** Opening Input for this task block **

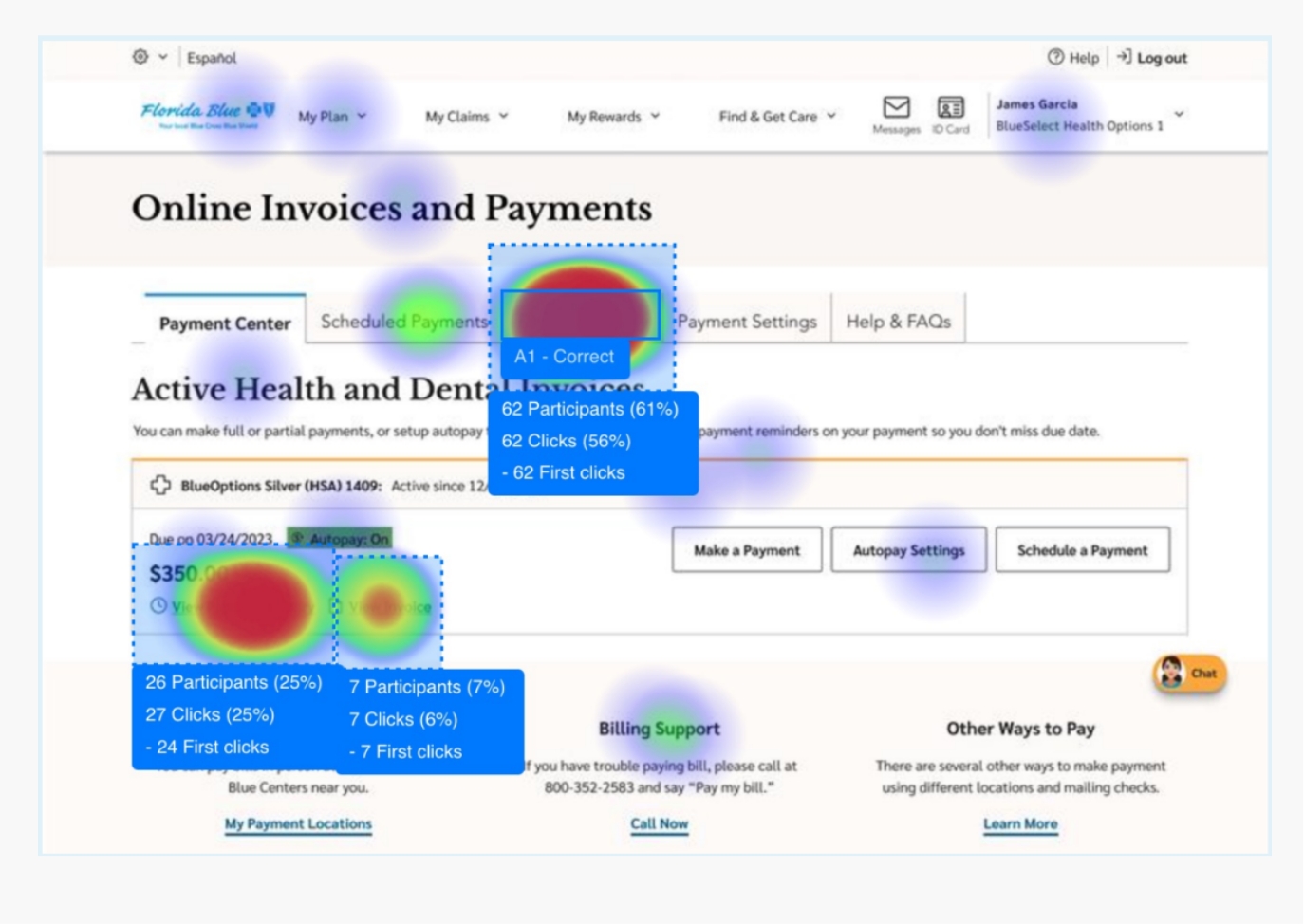Click the Log out arrow icon
The width and height of the screenshot is (1304, 924).
[x=1124, y=57]
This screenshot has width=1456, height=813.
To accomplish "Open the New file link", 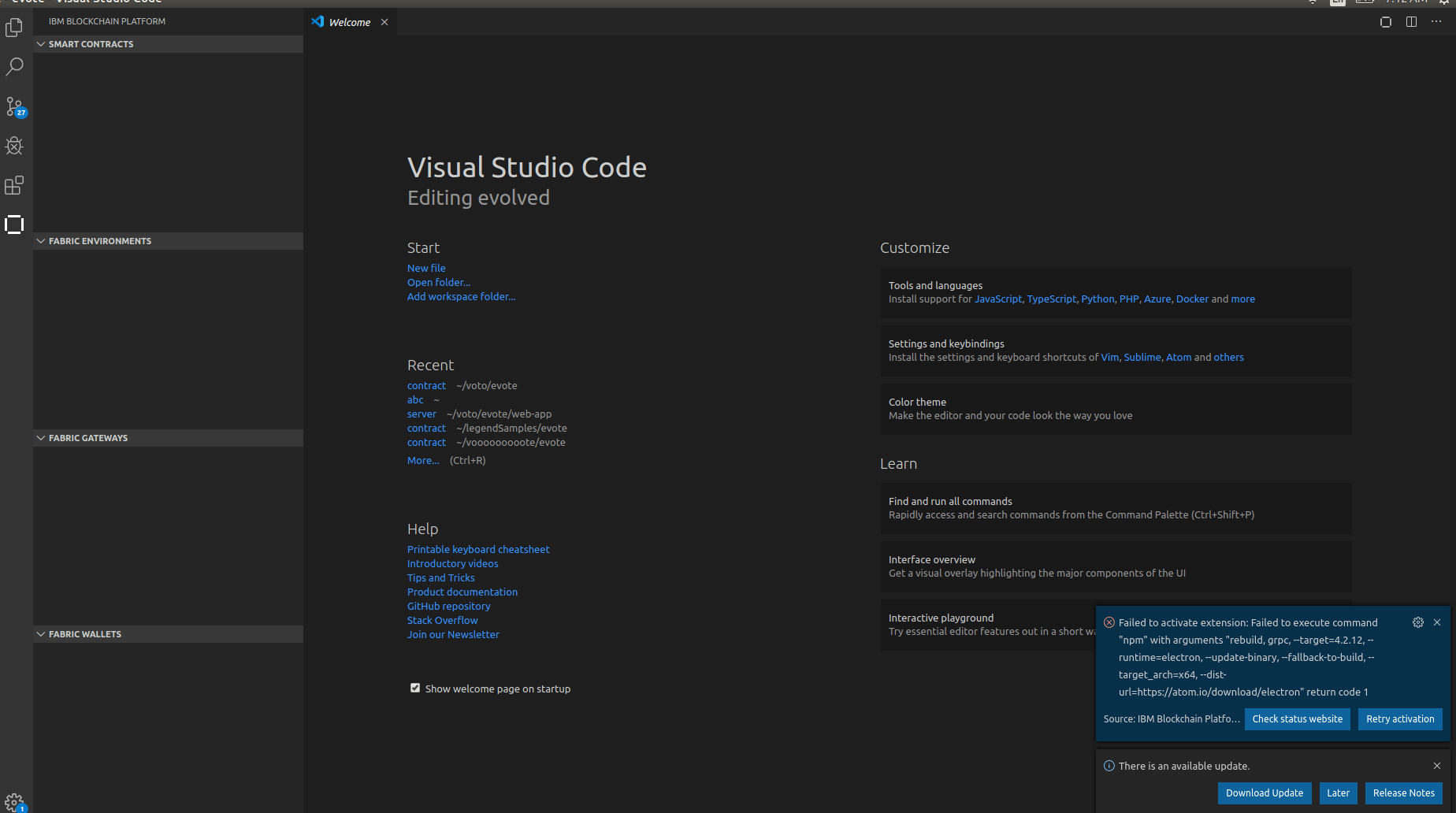I will (x=426, y=268).
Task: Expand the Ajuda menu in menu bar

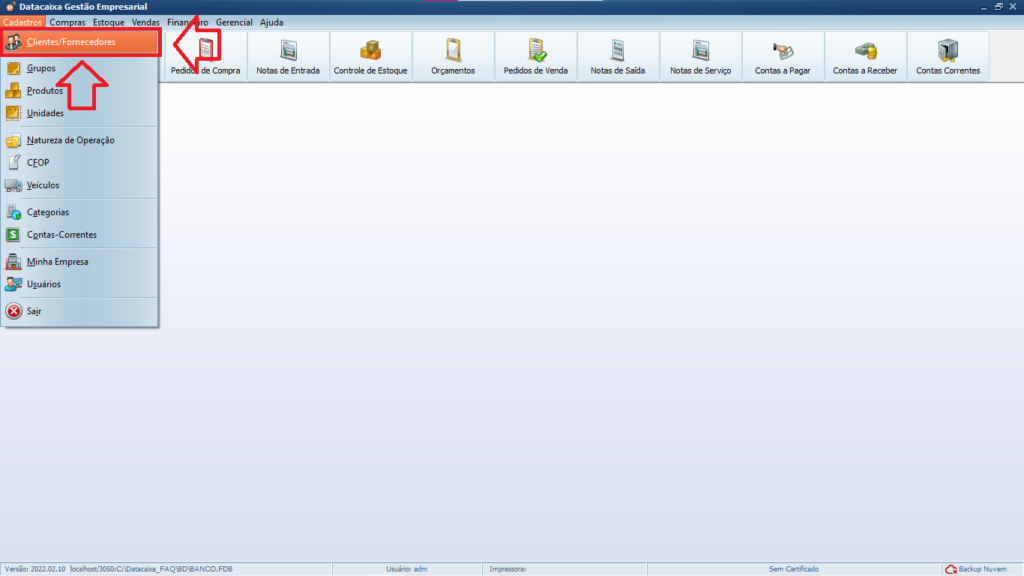Action: tap(271, 22)
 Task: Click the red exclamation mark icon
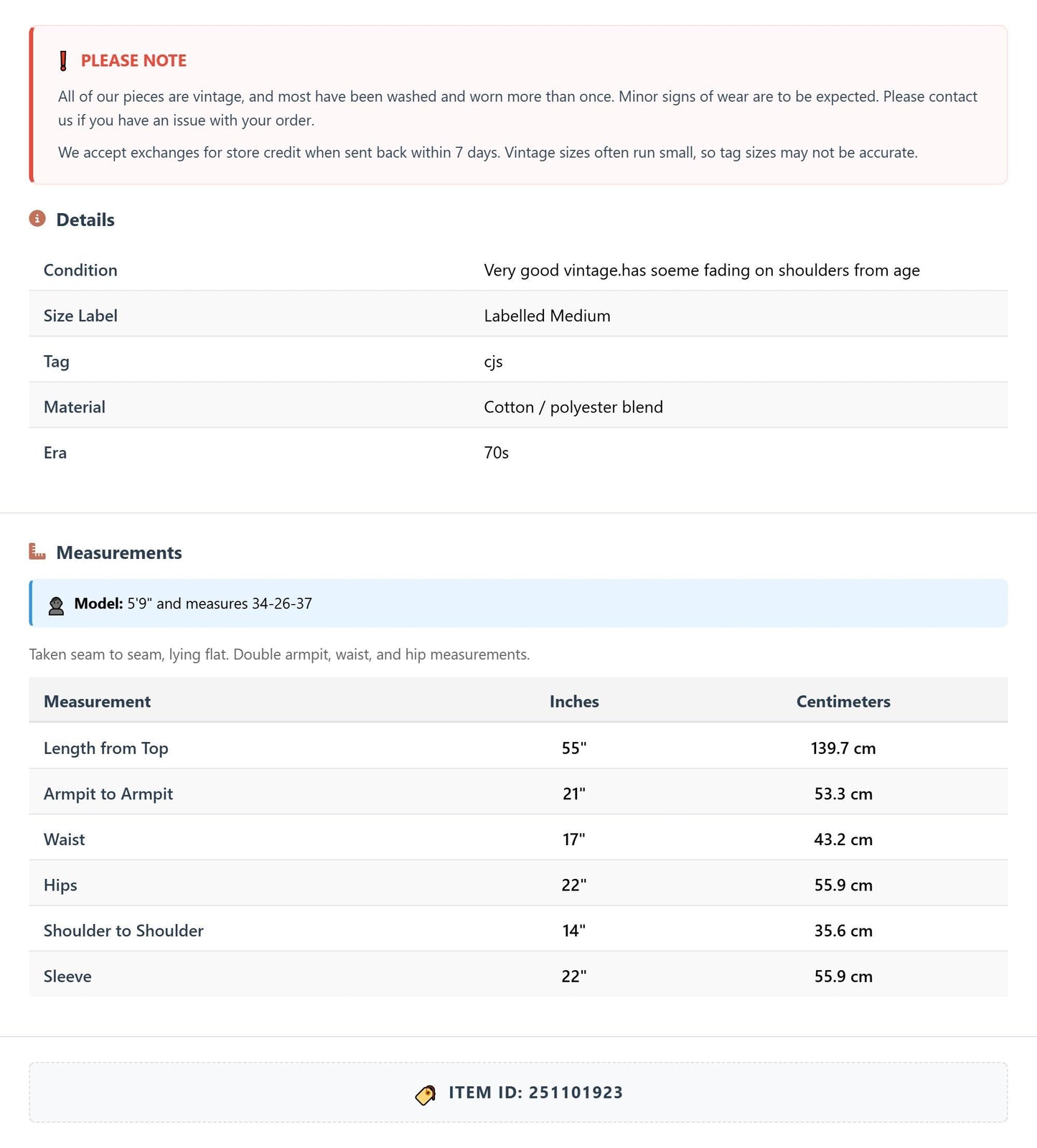click(x=63, y=61)
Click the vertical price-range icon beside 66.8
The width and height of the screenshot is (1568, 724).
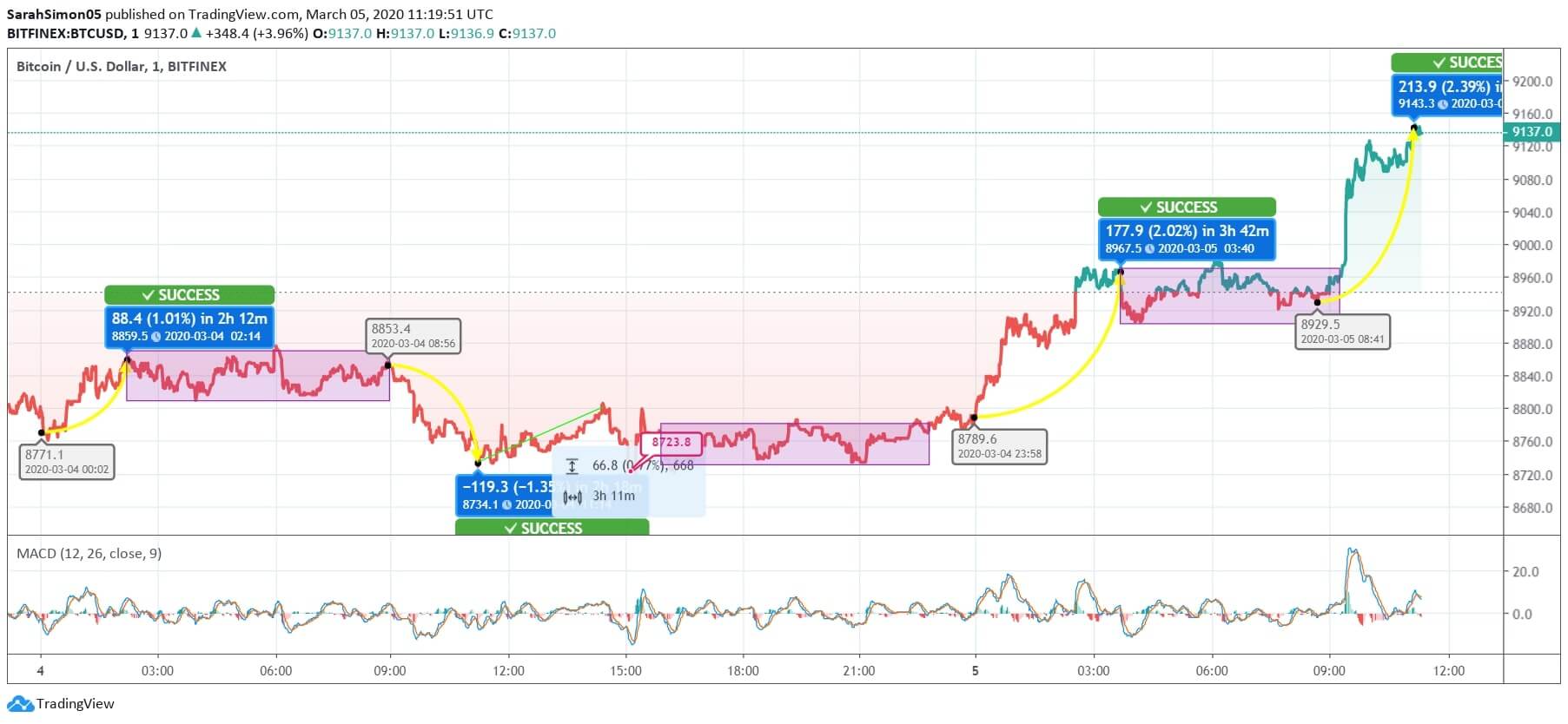click(x=572, y=466)
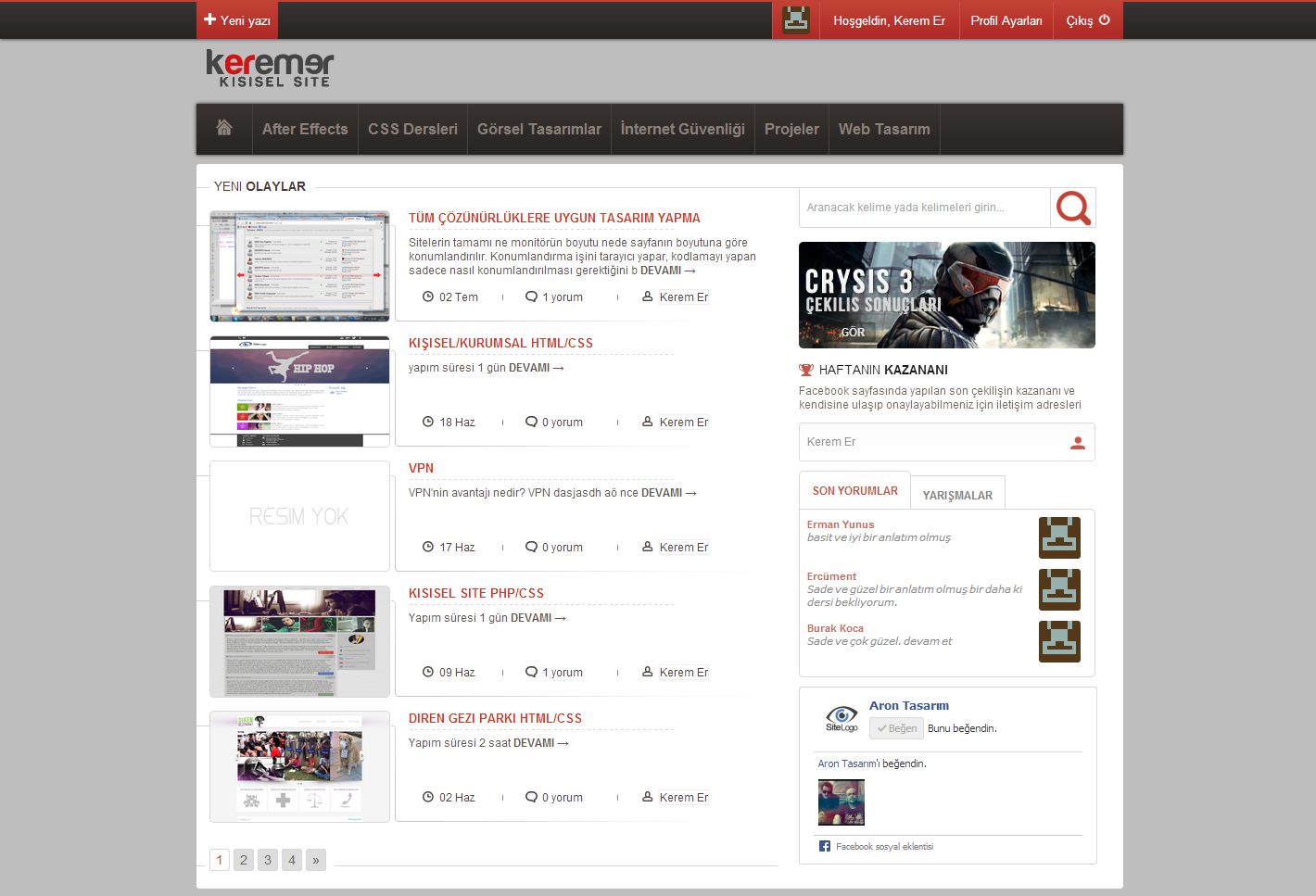Open the Crysis 3 çekiliş banner
The image size is (1316, 896).
coord(946,295)
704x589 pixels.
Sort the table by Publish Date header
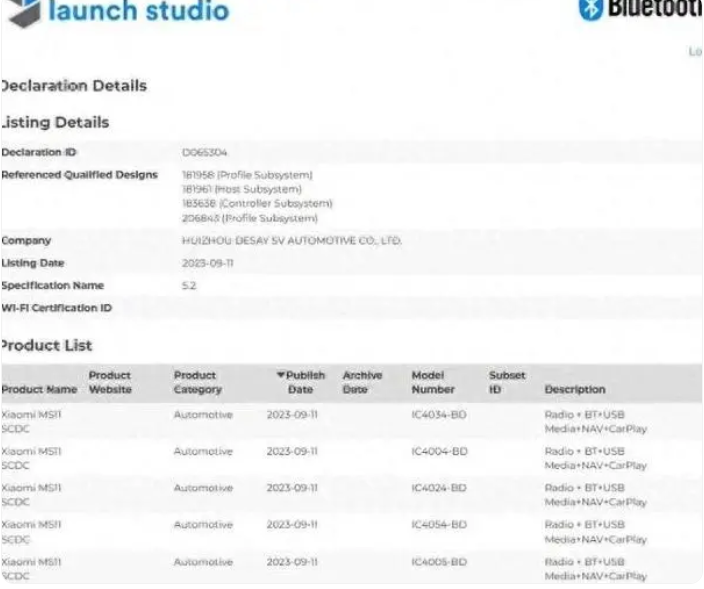tap(301, 382)
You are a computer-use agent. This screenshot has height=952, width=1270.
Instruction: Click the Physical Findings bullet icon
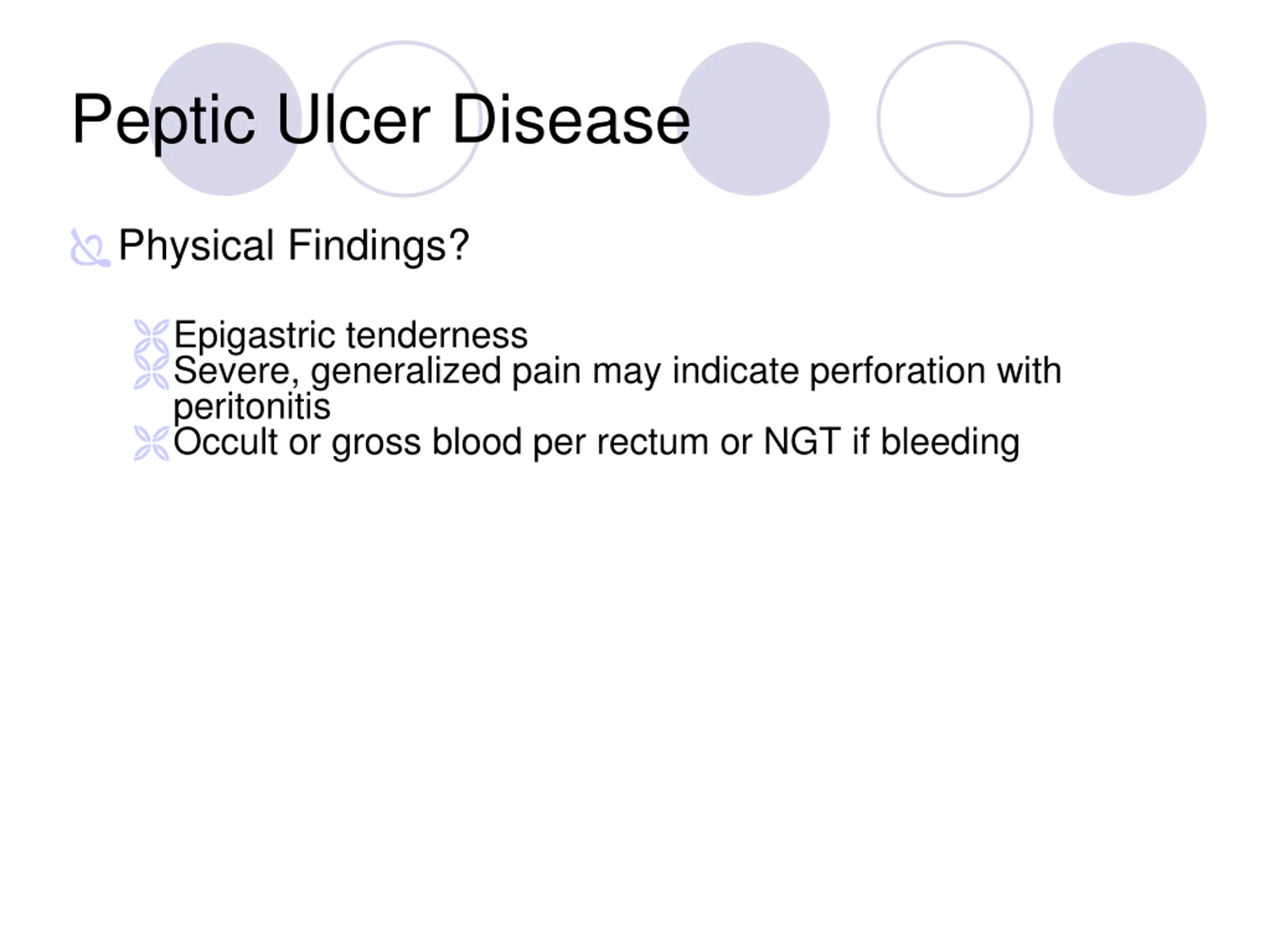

** Closing Input for this task block **

Please leave out the pictures while you copy exactly the lines from the one containing "Task: Click the red exclamation mark icon" through the end of the records.

▶ [Task output]:
 Task: Click the red exclamation mark icon
click(x=63, y=61)
Click the vertical price-range icon beside 66.8
The width and height of the screenshot is (1568, 724).
click(x=572, y=466)
Open the Crysis 3 çekiliş banner
The image size is (1316, 896).
coord(946,295)
704x589 pixels.
Sort the table by Publish Date header
tap(301, 382)
You are a computer-use agent. This screenshot has height=952, width=1270.
Instruction: Click the Physical Findings bullet icon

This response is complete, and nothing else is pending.